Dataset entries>
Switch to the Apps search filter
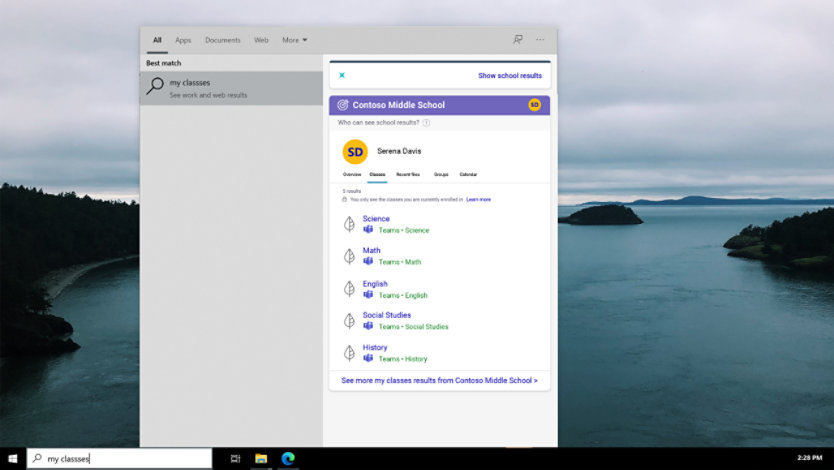This screenshot has width=834, height=470. 183,40

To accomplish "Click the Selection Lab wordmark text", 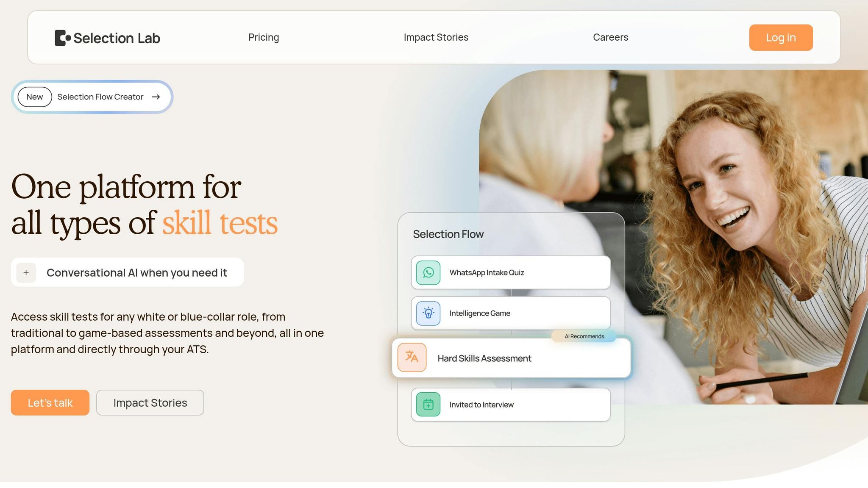I will point(117,38).
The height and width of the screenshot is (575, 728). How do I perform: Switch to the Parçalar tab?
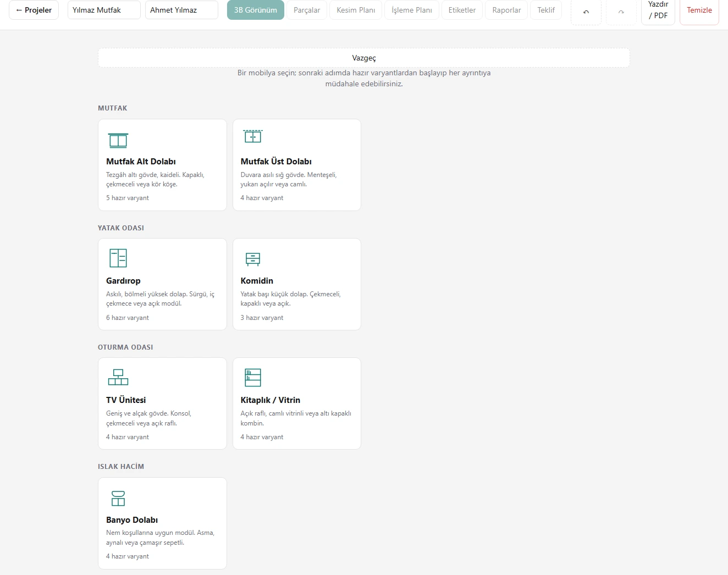pyautogui.click(x=307, y=10)
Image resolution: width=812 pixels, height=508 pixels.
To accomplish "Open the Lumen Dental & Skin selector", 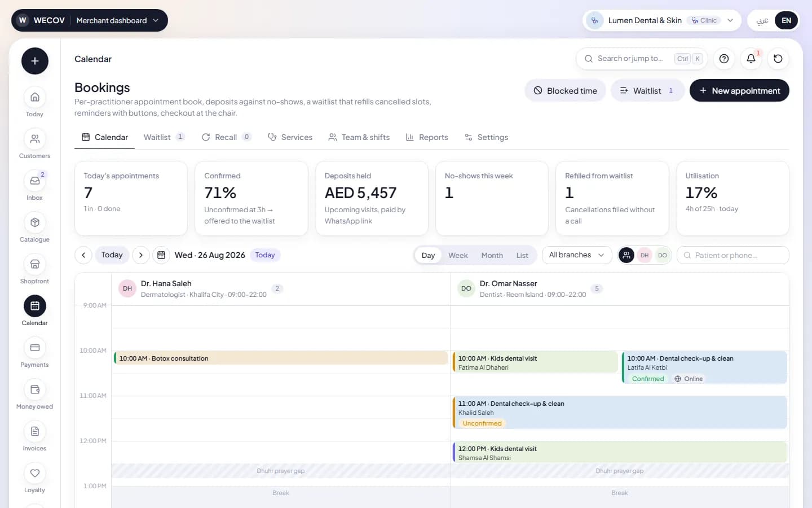I will point(662,20).
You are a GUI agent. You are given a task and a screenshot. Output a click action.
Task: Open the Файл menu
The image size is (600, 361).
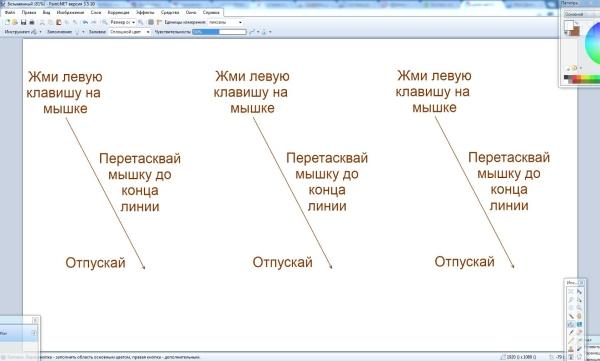10,12
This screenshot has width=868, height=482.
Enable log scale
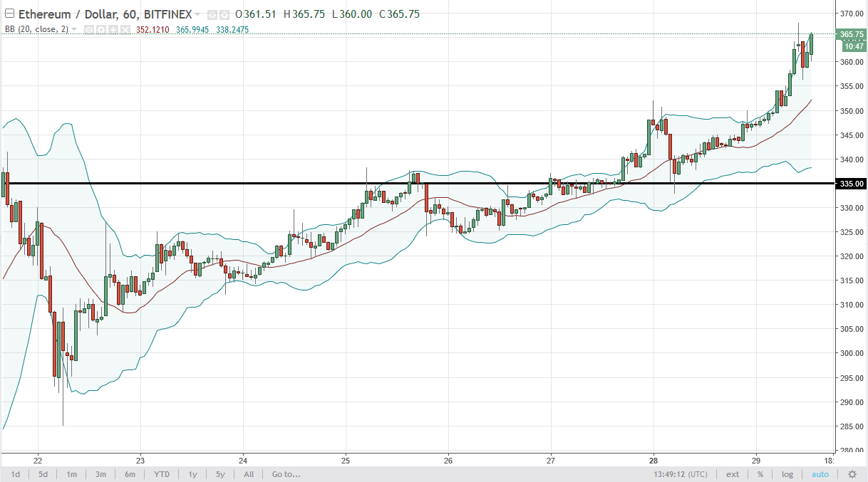click(x=787, y=474)
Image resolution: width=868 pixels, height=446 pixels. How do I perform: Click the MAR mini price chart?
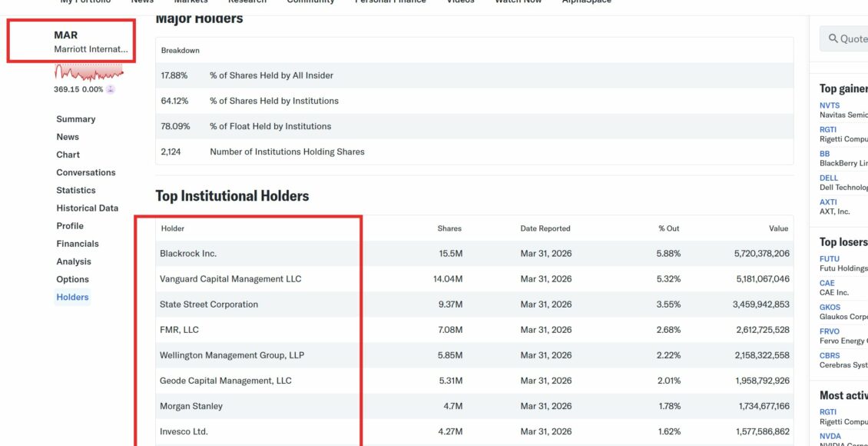tap(88, 72)
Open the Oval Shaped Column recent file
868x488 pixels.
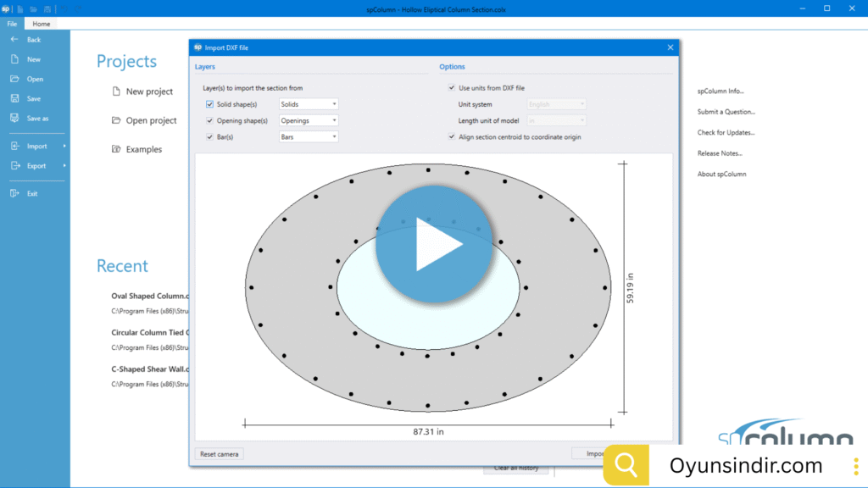pyautogui.click(x=150, y=297)
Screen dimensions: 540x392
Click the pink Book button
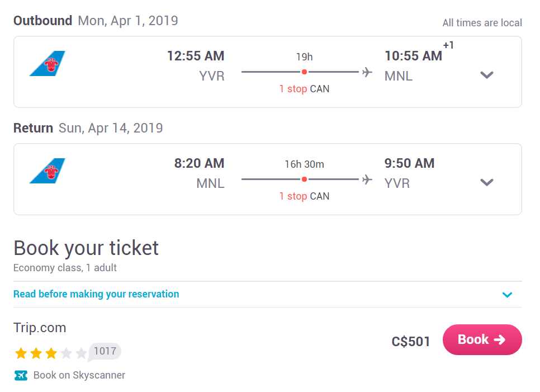pos(482,339)
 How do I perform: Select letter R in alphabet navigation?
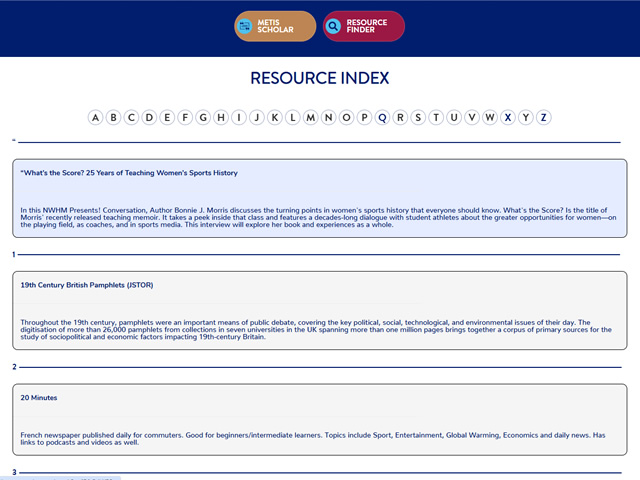coord(401,118)
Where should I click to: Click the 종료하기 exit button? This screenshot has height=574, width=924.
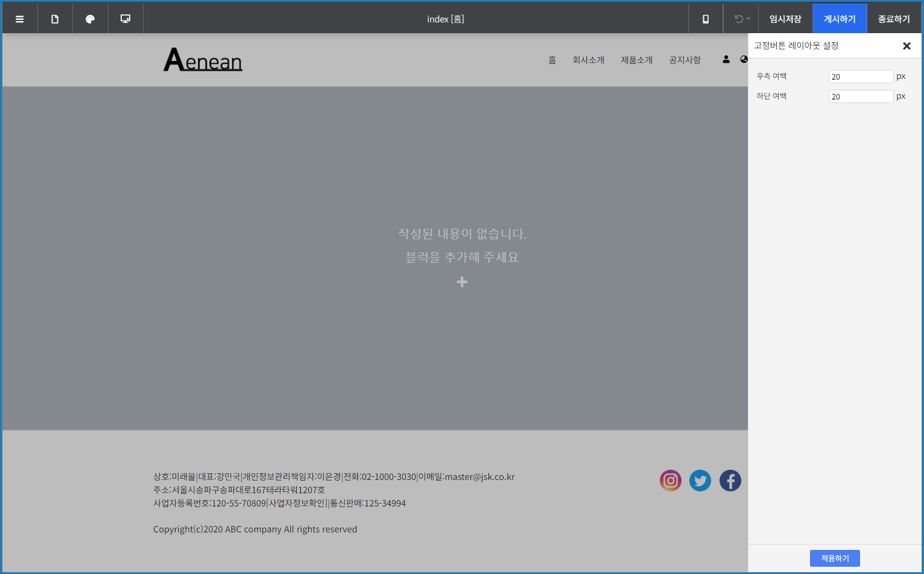pos(894,19)
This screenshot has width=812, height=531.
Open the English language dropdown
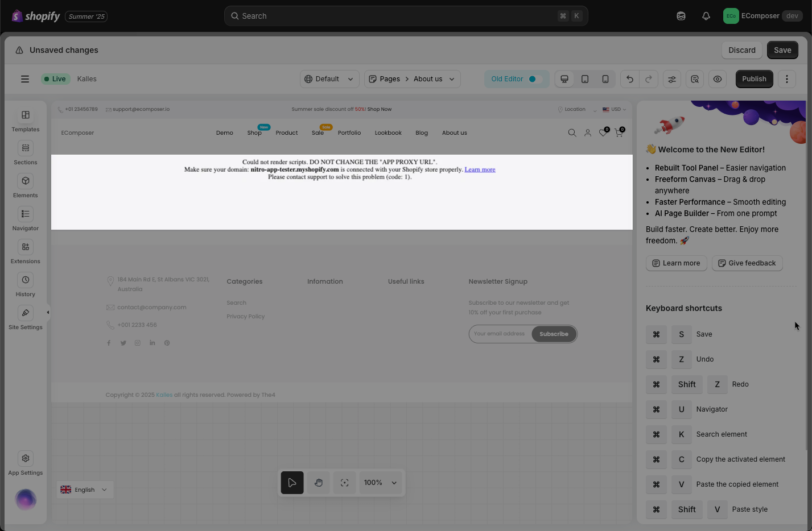[85, 489]

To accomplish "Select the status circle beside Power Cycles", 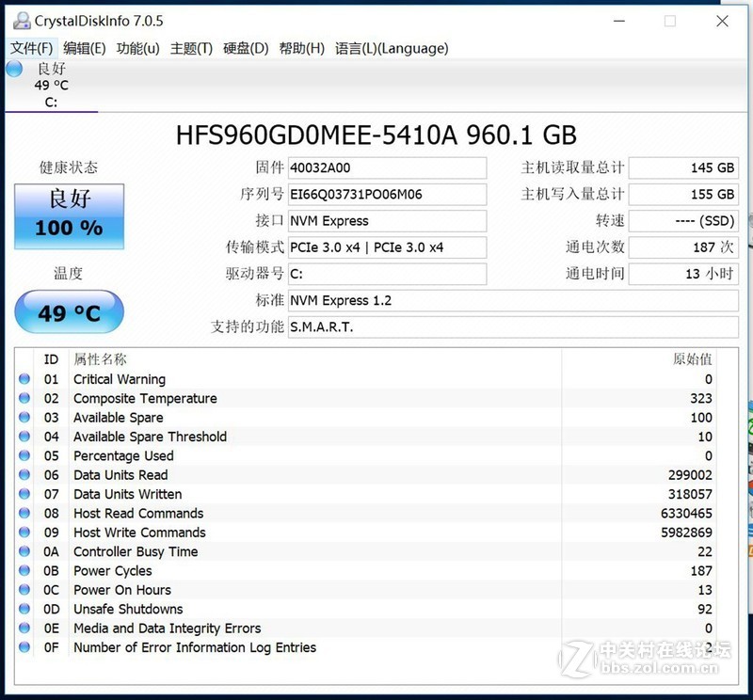I will (24, 570).
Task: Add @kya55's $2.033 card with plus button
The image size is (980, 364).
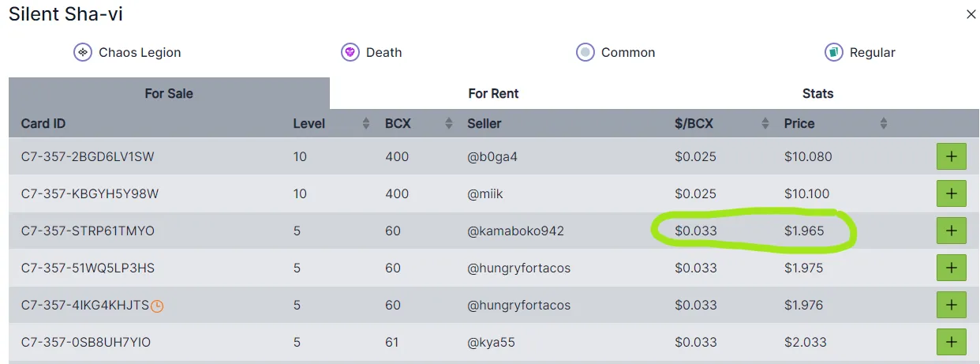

Work task> From the data above, return only the lines starting at the line that holds "This screenshot has width=868, height=482." and ending at the line that holds "Open the Oval Shaped Column recent file", word for word and without pictures.

Result>
This screenshot has width=868, height=482.
Enable log scale
click(x=787, y=474)
Image resolution: width=868 pixels, height=446 pixels. How do I perform: Click the MAR mini price chart?
tap(88, 72)
Open the Oval Shaped Column recent file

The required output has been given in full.